EXTRACTED MATERIAL:
..............................

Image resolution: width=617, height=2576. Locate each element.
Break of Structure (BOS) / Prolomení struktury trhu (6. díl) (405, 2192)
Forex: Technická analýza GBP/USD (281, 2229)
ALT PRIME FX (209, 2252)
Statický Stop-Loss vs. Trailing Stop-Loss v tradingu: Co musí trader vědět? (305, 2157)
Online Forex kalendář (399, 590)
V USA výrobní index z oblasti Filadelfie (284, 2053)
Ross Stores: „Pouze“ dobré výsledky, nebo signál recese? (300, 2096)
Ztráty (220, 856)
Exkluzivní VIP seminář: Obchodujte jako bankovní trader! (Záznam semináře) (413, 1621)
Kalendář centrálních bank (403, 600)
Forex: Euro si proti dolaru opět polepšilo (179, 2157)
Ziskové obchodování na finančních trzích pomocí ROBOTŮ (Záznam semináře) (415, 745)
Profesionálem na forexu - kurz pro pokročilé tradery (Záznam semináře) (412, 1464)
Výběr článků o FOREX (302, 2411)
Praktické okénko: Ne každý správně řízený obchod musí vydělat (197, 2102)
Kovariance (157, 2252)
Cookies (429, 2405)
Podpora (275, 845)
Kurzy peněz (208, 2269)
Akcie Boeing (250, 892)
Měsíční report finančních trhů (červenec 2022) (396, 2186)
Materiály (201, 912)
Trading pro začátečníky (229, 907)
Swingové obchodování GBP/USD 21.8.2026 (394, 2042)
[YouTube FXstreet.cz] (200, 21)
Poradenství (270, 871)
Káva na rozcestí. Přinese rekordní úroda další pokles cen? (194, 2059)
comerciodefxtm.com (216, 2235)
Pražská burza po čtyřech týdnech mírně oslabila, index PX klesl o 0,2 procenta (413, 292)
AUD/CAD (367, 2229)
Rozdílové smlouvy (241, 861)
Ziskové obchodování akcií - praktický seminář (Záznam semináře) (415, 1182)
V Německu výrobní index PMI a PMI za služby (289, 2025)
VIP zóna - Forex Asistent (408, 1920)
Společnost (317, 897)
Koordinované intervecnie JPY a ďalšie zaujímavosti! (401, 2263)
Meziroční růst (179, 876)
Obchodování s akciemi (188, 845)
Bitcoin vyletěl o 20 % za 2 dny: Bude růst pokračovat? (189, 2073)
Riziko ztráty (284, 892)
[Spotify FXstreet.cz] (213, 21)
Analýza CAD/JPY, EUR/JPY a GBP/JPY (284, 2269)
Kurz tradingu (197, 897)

..............................

TASK BRIEF: Reproduce all of the entries word for word.

THE COMPLETED TASK:
Image resolution: width=617, height=2576. Locate each element.
Break of Structure (BOS) / Prolomení struktury trhu (6. díl) (405, 2192)
Forex: Technická analýza GBP/USD (281, 2229)
ALT PRIME FX (209, 2252)
Statický Stop-Loss vs. Trailing Stop-Loss v tradingu: Co musí trader vědět? (305, 2157)
Online Forex kalendář (399, 590)
V USA výrobní index z oblasti Filadelfie (284, 2053)
Ross Stores: „Pouze“ dobré výsledky, nebo signál recese? (300, 2096)
Ztráty (220, 856)
Exkluzivní VIP seminář: Obchodujte jako bankovní trader! (Záznam semináře) (413, 1621)
Kalendář centrálních bank (403, 600)
Forex: Euro si proti dolaru opět polepšilo (179, 2157)
Ziskové obchodování na finančních trzích pomocí ROBOTŮ (Záznam semináře) (415, 745)
Profesionálem na forexu - kurz pro pokročilé tradery (Záznam semináře) (412, 1464)
Výběr článků o FOREX (302, 2411)
Praktické okénko: Ne každý správně řízený obchod musí vydělat (197, 2102)
Kovariance (157, 2252)
Cookies (429, 2405)
Podpora (275, 845)
Kurzy peněz (208, 2269)
Akcie Boeing (250, 892)
Měsíční report finančních trhů (červenec 2022) (396, 2186)
Materiály (201, 912)
Trading pro začátečníky (229, 907)
Swingové obchodování GBP/USD 21.8.2026 (394, 2042)
[YouTube FXstreet.cz] (200, 21)
Poradenství (270, 871)
Káva na rozcestí. Přinese rekordní úroda další pokles cen? (194, 2059)
comerciodefxtm.com (216, 2235)
Pražská burza po čtyřech týdnech mírně oslabila, index PX klesl o 0,2 procenta (413, 292)
AUD/CAD (367, 2229)
Rozdílové smlouvy (241, 861)
Ziskové obchodování akcií - praktický seminář (Záznam semináře) (415, 1182)
V Německu výrobní index PMI a PMI za služby (289, 2025)
VIP zóna - Forex Asistent (408, 1920)
Společnost (317, 897)
Koordinované intervecnie JPY a ďalšie zaujímavosti! (401, 2263)
Meziroční růst (179, 876)
Obchodování s akciemi (188, 845)
Bitcoin vyletěl o 20 % za 2 dny: Bude růst pokračovat? (189, 2073)
Riziko ztráty (284, 892)
[Spotify FXstreet.cz] (213, 21)
Analýza CAD/JPY, EUR/JPY a GBP/JPY (284, 2269)
Kurz tradingu (197, 897)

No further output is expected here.